Volunteering at the Tien Shan Mission

Nicolas (back row, centre) and the children supported by the project

Jesuit Missions’ volunteer Nicolas Mariscal Palacio recalls his life-changing experience of working with disabled children in rural Kyrgyzstan last summer.

In the heart of Kyrgyzstan lies a Jesuit mission on the shores of lake Issyk Kul overlooking the dramatic Tien Shan mountains.

The Jesuits run a summer leisure and rehabilitation centre for disabled children from across Central Asia, most of whom are Muslim and Russian-speaking. It provides a space for the children and their families to take a break from their daily struggles. 

Thanks to the support of Jesuit Missions, two other volunteers – Aisling and Matthew – and I were able to spend time there in August 2023. We were hosted by Fr Remi Kalski SJ who does the incredible work of running the centre, with a non-stop schedule of summer and winter programmes.
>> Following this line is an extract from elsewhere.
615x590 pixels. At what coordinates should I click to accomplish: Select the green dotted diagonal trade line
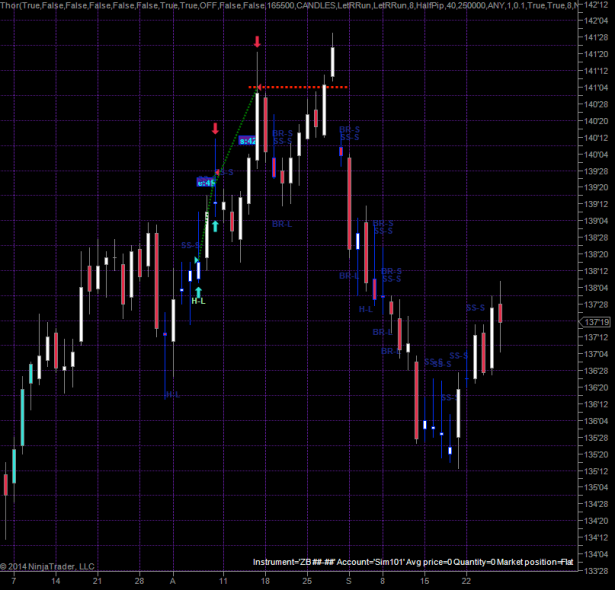tap(227, 174)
We led a variety of activities for the children such as lessons in astronomy, swimming and singing as well as various sporting events. Initially, I found the cultural and language barrier a challenge but the openness of the Kyrgyz people made it significantly easier to find innovative ways to communicate.

The Kyrgyz countryside

Throughout our stay, we received a number of visiting groups, including at the Young Catholic Festival, where most of the country’s Catholic youth came together for a spiritual and recreational encounter.

They participated in a variety of sporting activities with constant opportunities for personal reflection and group discussions. We were also joined by the Bishkek’s Children Conservatory, an initiative supported by the Polish embassy, for a well-rounded music camp. Over time the community developed a unique atmosphere of cultural encounter and gratefulness to one another.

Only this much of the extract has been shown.